How Walmart handles Trump’s tariffs could offer clues on retail health

By Ananya Mariam Rajesh

(Reuters) – Results from Walmart, a bellwether for the U.S. retail industry, will offer proof on Thursday why the Arkansas behemoth is best placed to navigate the uncertainty from the Trump administration’s tariffs. 

Walmart is among a handful of large companies that has not either pulled or slashed its forecast. The company last month reaffirmed its annual forecast, saying “nothing in the current environment changes its strategy”.

Since the announcement was made minutes before U.S. imposed a 145% tariff on China – Walmart’s largest supplier – investors will watch for any adjustment to the outlook and whether it absorbs any tariff-related costs or passes them on to customers.

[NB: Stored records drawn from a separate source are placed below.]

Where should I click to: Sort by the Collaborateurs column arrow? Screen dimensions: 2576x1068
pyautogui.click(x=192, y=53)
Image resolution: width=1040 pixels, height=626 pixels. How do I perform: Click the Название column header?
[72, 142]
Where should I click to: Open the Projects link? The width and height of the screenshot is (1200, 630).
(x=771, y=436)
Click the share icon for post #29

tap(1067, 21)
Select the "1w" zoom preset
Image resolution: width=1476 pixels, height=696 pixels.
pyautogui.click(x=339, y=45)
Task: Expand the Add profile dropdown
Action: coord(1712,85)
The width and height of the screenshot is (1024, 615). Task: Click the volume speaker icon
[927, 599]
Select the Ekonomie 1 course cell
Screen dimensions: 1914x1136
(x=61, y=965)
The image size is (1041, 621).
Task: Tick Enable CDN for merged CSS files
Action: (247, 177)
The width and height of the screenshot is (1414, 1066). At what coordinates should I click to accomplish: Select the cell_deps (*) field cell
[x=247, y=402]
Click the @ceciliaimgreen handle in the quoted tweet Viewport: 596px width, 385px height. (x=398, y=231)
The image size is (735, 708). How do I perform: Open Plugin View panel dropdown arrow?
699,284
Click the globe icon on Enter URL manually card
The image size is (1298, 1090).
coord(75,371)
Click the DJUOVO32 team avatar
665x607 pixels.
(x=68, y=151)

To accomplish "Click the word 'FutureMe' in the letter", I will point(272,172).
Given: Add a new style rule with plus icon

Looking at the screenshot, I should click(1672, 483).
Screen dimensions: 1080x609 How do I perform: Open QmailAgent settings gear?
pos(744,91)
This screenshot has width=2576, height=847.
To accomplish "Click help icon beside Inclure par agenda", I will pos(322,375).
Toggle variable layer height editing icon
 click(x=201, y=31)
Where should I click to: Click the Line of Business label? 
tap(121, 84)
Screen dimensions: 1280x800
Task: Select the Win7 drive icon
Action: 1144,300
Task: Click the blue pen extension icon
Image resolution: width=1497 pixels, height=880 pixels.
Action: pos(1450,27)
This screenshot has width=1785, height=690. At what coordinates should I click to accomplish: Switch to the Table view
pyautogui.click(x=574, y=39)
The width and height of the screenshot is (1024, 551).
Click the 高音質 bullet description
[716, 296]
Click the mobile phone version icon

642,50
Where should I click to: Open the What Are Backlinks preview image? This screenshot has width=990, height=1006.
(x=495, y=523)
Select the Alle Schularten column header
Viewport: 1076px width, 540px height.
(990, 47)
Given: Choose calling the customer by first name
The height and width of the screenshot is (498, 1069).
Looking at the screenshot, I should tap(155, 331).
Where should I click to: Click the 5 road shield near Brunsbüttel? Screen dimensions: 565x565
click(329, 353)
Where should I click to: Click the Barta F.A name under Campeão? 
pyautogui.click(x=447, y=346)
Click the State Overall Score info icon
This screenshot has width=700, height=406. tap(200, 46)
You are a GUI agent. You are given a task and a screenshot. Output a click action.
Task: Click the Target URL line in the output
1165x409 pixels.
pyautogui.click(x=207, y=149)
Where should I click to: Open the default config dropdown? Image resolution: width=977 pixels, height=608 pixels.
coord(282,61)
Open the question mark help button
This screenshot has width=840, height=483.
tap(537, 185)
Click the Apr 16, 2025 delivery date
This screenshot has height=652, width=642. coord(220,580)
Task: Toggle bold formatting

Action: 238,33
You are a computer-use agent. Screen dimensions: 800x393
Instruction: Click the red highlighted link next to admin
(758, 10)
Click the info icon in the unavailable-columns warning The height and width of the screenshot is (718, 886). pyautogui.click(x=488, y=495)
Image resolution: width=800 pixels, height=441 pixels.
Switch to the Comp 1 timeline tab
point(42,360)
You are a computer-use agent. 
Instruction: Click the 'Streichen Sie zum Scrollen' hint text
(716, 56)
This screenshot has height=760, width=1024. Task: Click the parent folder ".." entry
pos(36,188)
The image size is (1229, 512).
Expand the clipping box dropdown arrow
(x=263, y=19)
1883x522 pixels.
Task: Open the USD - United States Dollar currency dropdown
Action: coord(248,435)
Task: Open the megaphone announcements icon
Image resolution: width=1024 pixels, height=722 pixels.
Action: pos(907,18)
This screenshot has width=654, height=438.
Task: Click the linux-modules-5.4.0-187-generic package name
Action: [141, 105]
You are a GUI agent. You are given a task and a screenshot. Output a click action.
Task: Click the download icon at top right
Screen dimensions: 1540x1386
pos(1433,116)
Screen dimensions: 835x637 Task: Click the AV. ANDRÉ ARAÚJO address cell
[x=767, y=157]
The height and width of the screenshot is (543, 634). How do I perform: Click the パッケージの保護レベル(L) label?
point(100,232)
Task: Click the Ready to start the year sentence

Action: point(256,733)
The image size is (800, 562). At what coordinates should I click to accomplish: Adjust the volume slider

The world’s largest retailer has promised to keep prices low to keep its price advantage over competitors. Amazon.com, its fiercest rival, is also “maniacally focused” on lower prices and has encouraged sellers to move more inventory to the U.S. before tariffs take effect.

“Many consumers are prioritizing saving money and stretching their dollar a little bit further,” Jefferies analyst Corey Tarlowe said. 

“They’re prioritizing what they need over what they want. So they’re trading into value-oriented retailers…that to me paints a very clear picture that’s conducive to success for Walmart.”

With the U.S. and China pausing trade escalations on Monday, retailers including Walmart have had to deal with a month of elevated tariffs. Many stopped shipments from China and reached into their inventories to stock shelves.

Rival Target, unlike Walmart, expects annual sales to be flat and tariffs to weigh on its results. It reports on May 21.

Walmart said in February it expects profit growth to slow this year even as sales rise. It forecast adjusted earnings per share for the fiscal year ending January 2026 in the range of $2.50 to $2.60, and sales growth of 3% to 4%. 

At that time, Trump had imposed 10% tariffs on goods from China and 25% on goods from Mexico and Canada.

“Walmart should be able to effectively manage the increase in tariffs, given its strong global sourcing operation, healthy vendor relationships, and defensive product mix,” Telsey Advisory Group analyst Joseph Feldman said.

“Sales should be pretty solid and it feels like investors feel confident that Walmart will execute and operate in this environment.” 

Its U.S. e-commerce business will be in focus as the company has said the division will achieve profitability for the first time in the first quarter.

The business has seen double-digit growth for 11 straight quarters in the U.S. and clocked 16% growth globally in the fourth quarter. It accounts for just under a fifth of Walmart’s annual revenue.

The company’s paid membership program, Walmart+, is of interest for investors who want to see if it is taking customers away from rivals Amazon and Costco.    

Walmart’s stock has been on a tear over the past year, rising 60% to take its market value above $700 billion, and outperforming six of the so-called Magnificent Seven tech companies that led the market rally in 2023 and 2024. Only Tesla has performed better.

For the first quarter, analysts polled by LSEG expect Walmart net sales to increase 2.7% to $165.88 billion and net income to fall 9% to $4.64 billion.

“(Walmart’s) more favorable positioning relative to the rest of retail will probably become even more evident as the year unfolds, when the operating environment could become much more challenging,” UBS analysts said in a research note.